Abstract Title: | Development of novel ICP-MS-CRIS instrumentation hyphenating inductively coupled plasma mass spectrometry with collinear resonance ionisation spectroscopy |
Presenter Name: | Dr Giles Edwards |
Co-authors: | Mr Mathew Duggan Ms Holly Perrett Mr Jordan Reilly Ms Abigail Mcglone Prof Kieran Flanagan |
Company/Organisation: | The University of Manchester |
Country: | United Kingdom |
Abstract Information :
The easy incorporation of certain radionuclides into the biosphere renders their determination a key issue in nuclear decommissioning. The classification and quantitation of decommissioning waste materials can be challenging especially if the sample is complex. High throughput elemental analysis techniques such as inductively coupled plasma tandem mass spectrometry (ICP-MS/MS) often lack the sensitivity and selectivity required for some radionuclides such as 90Sr. Collinear resonance ionisation spectroscopy (CRIS) offers a solution combining high resolution spectroscopy with high sensitivity ion detection. Lasers are used to probe the hyperfine structure of the atom or ion of interest, initially employed at CERN to determine the fundamental properties of exotic nuclei.
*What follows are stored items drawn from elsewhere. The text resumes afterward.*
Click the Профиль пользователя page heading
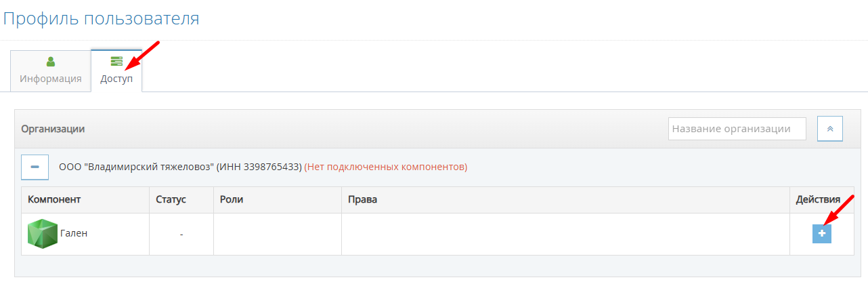 [x=102, y=18]
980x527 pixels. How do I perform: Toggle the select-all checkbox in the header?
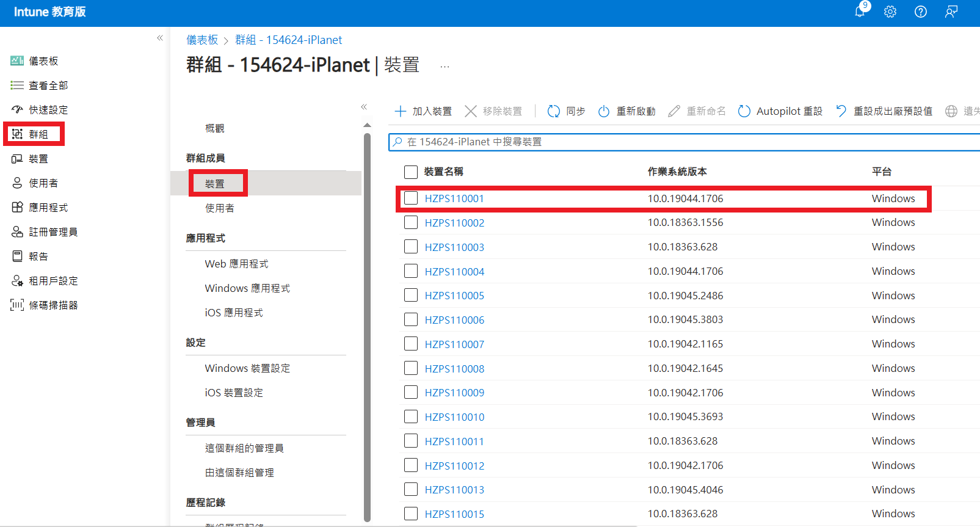click(411, 172)
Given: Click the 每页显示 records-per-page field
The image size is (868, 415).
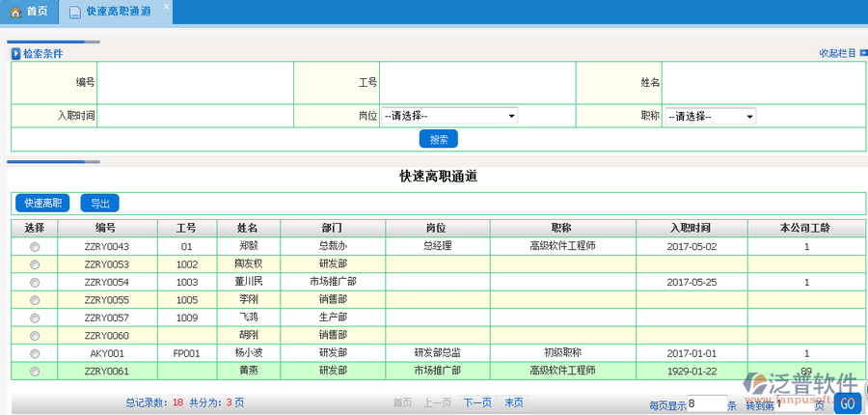Looking at the screenshot, I should [706, 403].
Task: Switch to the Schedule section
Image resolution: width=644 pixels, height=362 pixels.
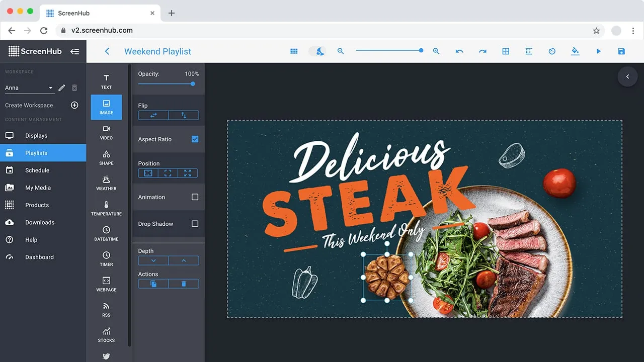Action: click(36, 170)
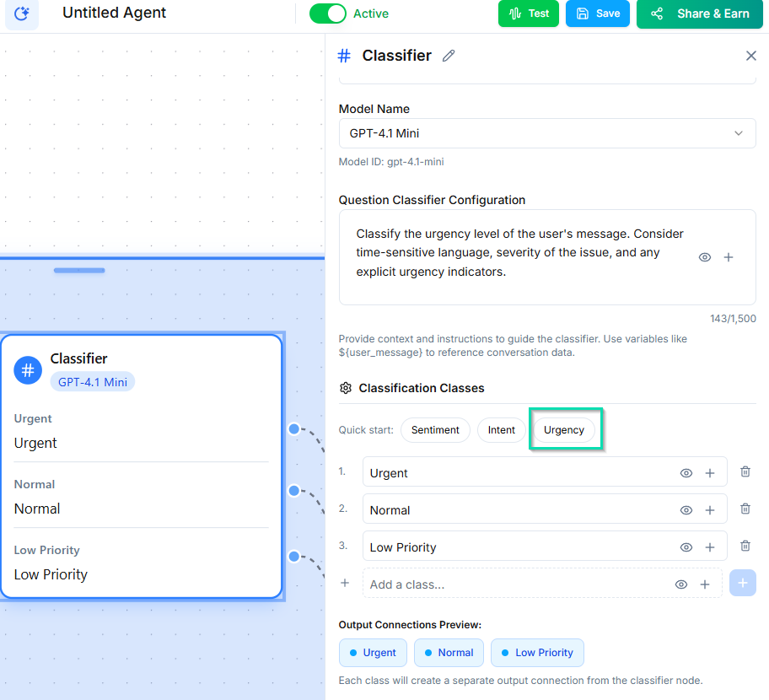Toggle the eye icon on the Normal class

[x=686, y=510]
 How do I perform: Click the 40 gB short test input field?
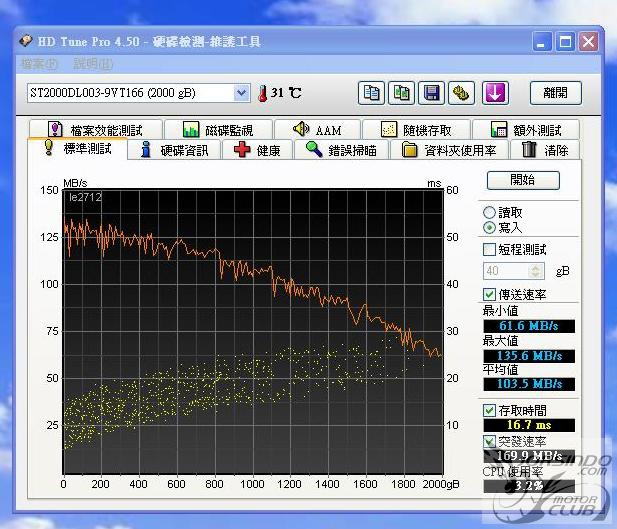point(506,271)
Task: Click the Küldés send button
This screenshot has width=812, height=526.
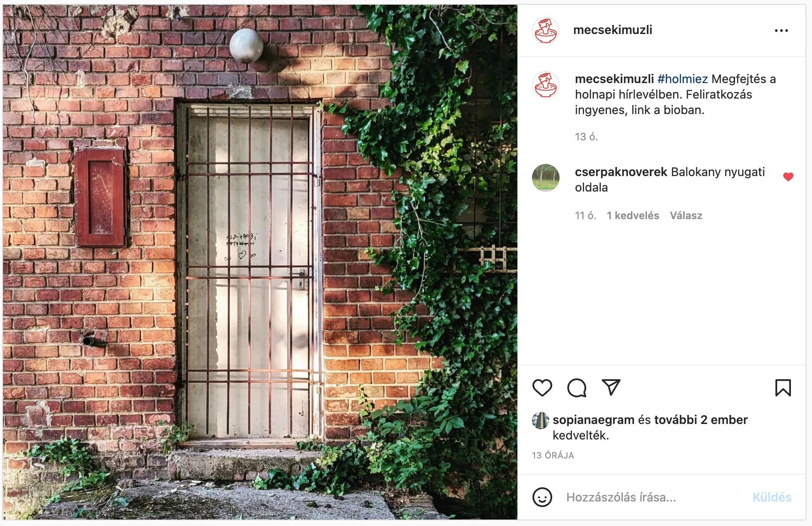Action: pyautogui.click(x=772, y=497)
Results published clearly demonstrate isotopic selectivity and detection without the need for mass separation post-ionisation using CRIS, this is made possible due to the kinematic shift when ionising accelerated atomic beams. The on-line hyphenation of ICP-MS to CRIS offers a novel analytical technique (ICP-MS-CRIS) that combines a routine industry standard inlet with state-of-the-art high-resolution spectroscopy to suppress isobaric interference without the need for a reaction cell. Mass selected ion beams from a quadrupole based ICP-MS are bunched and ejected at high energy (~5 keV) collinearly with respect to the laser beams The development of ICP-MS-CRIS allows the rapid quantitation of 90Sr and offers a strategic advantage in terms of understanding its mobility, diminution and control within the environment, this has the potential to reduce analysis times from ~30 days to less than 30 minutes. The universal benefits of CRIS lies in the fact that it can be applied to any element on the periodic table with unrivalled sensitivity and selectivity.